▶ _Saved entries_
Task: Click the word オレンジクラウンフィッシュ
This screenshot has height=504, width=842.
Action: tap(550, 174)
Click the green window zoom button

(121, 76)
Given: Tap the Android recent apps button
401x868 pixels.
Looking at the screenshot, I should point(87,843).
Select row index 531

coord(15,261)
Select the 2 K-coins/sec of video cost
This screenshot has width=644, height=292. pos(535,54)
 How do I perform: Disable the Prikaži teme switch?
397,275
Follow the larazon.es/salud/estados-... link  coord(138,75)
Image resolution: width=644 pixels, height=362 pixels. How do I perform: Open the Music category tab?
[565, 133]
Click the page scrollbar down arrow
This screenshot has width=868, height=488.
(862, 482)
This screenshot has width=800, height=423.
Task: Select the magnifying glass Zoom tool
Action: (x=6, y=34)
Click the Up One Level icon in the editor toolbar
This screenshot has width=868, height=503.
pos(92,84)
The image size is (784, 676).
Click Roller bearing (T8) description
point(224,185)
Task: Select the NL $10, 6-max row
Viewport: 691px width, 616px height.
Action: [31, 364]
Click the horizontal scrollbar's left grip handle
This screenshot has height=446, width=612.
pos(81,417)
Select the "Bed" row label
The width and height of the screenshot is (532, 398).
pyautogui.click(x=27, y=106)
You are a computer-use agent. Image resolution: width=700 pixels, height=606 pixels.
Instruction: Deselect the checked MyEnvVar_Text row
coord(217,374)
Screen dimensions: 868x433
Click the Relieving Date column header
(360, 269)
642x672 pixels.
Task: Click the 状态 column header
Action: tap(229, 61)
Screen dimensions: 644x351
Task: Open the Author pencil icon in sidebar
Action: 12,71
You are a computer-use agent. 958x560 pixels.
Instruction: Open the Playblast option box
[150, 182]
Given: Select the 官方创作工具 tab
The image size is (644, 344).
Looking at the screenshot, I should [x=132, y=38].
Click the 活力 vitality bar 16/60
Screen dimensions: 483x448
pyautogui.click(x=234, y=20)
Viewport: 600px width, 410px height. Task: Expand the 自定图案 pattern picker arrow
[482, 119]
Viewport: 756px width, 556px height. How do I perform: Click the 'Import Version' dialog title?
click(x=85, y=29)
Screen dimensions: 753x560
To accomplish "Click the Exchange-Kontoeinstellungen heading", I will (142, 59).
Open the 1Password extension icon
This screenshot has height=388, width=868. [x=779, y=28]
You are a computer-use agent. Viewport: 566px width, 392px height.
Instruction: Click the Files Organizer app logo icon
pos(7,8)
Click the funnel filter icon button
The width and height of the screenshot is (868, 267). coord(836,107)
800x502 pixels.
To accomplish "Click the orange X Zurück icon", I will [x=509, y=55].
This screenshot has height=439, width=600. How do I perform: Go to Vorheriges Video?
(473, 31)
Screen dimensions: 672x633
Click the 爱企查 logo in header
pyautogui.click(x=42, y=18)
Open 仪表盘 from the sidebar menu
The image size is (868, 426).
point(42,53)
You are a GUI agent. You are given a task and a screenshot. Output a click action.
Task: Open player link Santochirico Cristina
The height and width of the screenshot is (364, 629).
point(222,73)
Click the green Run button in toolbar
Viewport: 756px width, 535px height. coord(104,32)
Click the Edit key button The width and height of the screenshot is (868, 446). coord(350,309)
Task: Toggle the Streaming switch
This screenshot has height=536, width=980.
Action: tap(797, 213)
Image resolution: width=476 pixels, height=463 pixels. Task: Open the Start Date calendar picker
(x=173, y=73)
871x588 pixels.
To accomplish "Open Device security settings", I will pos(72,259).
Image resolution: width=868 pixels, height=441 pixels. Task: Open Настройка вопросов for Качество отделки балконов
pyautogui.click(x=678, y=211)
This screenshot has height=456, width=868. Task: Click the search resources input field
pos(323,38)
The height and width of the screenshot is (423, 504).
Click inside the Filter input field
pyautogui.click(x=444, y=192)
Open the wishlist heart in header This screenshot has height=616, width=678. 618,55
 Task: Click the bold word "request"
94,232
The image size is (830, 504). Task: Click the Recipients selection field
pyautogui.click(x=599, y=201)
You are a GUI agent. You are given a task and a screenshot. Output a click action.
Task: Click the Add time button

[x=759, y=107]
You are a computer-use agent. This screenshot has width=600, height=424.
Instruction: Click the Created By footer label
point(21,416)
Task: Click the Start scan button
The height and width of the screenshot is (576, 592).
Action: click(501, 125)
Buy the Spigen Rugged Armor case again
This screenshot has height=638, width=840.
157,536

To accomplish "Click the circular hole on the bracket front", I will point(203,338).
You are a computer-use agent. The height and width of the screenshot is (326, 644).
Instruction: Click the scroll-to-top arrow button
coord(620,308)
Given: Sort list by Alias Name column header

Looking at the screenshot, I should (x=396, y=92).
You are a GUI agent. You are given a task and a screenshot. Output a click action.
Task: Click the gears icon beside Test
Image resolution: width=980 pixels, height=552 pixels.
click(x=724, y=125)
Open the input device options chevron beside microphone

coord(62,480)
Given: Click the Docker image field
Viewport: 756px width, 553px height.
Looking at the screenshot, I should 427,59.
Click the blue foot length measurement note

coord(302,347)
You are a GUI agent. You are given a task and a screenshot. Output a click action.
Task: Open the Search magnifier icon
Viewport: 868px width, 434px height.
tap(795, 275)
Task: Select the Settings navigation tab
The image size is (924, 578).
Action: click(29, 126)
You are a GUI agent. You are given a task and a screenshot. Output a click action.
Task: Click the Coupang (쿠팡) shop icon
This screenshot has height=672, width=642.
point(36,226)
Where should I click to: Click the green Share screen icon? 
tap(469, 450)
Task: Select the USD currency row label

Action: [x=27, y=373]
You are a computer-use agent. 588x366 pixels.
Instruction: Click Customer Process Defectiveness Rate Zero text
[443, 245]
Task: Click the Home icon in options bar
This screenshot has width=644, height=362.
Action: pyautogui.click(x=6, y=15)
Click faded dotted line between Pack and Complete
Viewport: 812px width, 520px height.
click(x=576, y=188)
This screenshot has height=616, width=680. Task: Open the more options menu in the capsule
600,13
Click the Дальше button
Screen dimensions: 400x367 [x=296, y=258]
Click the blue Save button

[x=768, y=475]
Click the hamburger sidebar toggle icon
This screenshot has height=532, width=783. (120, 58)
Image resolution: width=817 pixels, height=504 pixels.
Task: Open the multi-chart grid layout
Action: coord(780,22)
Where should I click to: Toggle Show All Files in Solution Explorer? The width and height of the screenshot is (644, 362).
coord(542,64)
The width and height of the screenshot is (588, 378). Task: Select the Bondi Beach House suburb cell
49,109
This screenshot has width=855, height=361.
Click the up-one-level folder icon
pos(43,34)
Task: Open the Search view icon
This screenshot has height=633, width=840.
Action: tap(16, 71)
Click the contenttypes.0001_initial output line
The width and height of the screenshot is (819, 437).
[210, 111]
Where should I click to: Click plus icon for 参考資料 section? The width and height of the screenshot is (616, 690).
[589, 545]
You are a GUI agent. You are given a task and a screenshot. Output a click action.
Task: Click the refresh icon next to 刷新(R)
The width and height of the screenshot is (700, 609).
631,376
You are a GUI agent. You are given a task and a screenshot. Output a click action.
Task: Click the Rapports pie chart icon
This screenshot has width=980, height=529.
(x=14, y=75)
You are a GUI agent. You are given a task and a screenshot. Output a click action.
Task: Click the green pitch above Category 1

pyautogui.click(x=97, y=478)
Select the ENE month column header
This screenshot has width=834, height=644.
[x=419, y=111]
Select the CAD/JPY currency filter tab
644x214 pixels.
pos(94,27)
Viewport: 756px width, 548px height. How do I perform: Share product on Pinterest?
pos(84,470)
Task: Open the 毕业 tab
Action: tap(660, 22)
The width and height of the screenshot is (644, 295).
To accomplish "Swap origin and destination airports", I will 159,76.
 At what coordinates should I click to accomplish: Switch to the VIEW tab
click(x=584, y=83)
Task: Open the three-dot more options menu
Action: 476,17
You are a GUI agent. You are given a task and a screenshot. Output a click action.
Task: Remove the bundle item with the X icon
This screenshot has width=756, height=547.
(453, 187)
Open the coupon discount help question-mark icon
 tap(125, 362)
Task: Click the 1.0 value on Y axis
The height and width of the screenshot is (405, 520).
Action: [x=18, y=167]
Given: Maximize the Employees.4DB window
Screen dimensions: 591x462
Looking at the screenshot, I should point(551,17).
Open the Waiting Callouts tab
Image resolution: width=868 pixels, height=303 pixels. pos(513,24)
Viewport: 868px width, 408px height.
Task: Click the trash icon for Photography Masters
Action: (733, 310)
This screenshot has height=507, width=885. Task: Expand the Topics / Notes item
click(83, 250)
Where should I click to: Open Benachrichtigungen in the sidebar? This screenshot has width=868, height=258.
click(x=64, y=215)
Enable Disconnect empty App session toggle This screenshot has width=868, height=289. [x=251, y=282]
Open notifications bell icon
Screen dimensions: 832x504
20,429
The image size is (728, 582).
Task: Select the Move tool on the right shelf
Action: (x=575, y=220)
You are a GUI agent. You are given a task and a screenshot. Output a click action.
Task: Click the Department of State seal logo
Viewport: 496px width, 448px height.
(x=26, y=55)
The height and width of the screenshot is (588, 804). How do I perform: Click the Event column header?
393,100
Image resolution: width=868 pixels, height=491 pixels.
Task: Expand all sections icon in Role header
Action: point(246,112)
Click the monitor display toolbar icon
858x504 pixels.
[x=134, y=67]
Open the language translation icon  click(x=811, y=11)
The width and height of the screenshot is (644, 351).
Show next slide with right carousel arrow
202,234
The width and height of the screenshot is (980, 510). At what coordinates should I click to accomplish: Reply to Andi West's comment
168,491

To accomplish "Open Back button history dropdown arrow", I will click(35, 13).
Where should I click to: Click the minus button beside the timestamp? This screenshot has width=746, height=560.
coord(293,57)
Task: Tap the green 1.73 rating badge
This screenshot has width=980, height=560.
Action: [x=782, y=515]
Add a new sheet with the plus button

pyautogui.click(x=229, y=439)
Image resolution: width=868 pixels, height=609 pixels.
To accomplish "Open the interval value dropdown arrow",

▶ _Your objective_
Which lines of the data contain the string "link"? Copy each of them.

▶ _Solution for this exercise_
Follow the larazon.es/salud/estados-... link  coord(138,75)
Task: Open player link Santochirico Cristina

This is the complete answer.